== TEXTE ==
'''
Encore une manif. Une de plus, pour l'emploi, pour l'hôpital, pour l'éducation, pour la culture. Je ne sais plus. On en fait tellement sans être écoutés. C'est presque la dernière chose qui nous permet de nous retrouver dans les rues, en ce moment. Alors ça fait quand même du bien, d'être là tous ensemble à gueuler un peu, sous un soleil timide et un vent froid. Y a encore de la vie, bordel.
Après le défilé en ville, voilà les prises de parole qui commencent sur la place du 9 avril. J'écoute le représentant de l'intersyndicale, qui lit son communiqué d'une voix mal assurée mais pleine de sincérité. Quand vient le tour des politiques, je n'ai plus envie d'écouter. Ces orateurs professionnels se renvoient la balle entre représentants de l'état, défendent leurs actions et surtout, font exploser leur ego. Tout ce cirque pour ne rien éviter du drame social qui se joue. Je sais bien qu'on est en manque cruel de spectacle en ce moment, mais aucune envie de voir le leur. Non, vraiment pas.
Aujourd'hui, nous sommes venus manifester notre soutien à MBF, usine de fonderie d'aluminium en plein redressement judiciaire, 280 employés en danger dans un bassin d'emploi déjà ravagé, des semaines de grève et un condensé de ce que notre monde peut produire de meilleur : mondialisation, ultralibéralisme, rentabilité, délocalisations, monopole, évasion fiscale et j'en passe. Mais derrière ces grands concepts que nous lisons régulièrement dans les journaux, derrière les discours creux des politiques impuissants et mégalos, il y a des vies. Alors je préfère aller parler aux employés eux-mêmes, aux invisibles, aux sensibles. A ceux qui éprouvent plutôt qu'à ceux qui pensent. Portraits.
Viang est le premier à accepter de me parler. D'abord il est plutôt réservé, je crois qu'il a accepté parce qu'il a du mal à dire non à quelqu'un. Quand l'un des anciens employés de l'usine vient me dire bonjour, il se détend et commence à me parler de sa vie.
'''
== DONNÉES BRUTES ==
'''
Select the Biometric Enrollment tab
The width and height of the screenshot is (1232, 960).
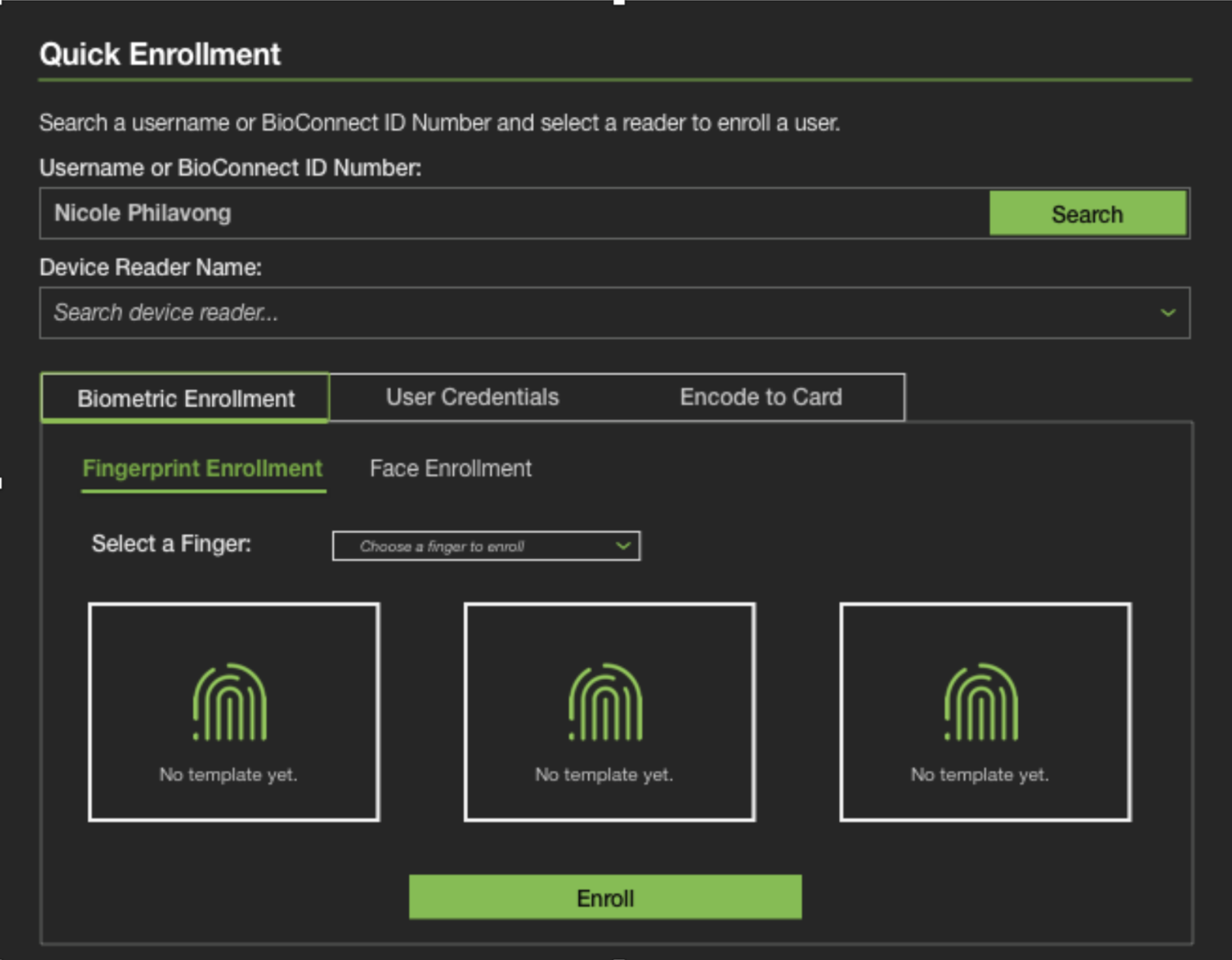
'''
== CONSIGNE 1 ==
Reprenez le passage du texte sur la manifestation qui commence par « Viang est le » et s'achève sur « parler de sa vie. », en substituant « discret » à « réservé ».
== CONSIGNE 2 ==
D'après le texte sur la manifestation, quelle est l'activité de l'usine MBF ?
Les lignes n'ont aucun rôle dans ce travail.

== RÉPONSE 1 ==
Viang est le premier à accepter de me parler. D'abord il est plutôt discret, je crois qu'il a accepté parce qu'il a du mal à dire non à quelqu'un. Quand l'un des anciens employés de l'usine vient me dire bonjour, il se détend et commence à me parler de sa vie.

== RÉPONSE 2 ==
C'est une usine de fonderie d'aluminium.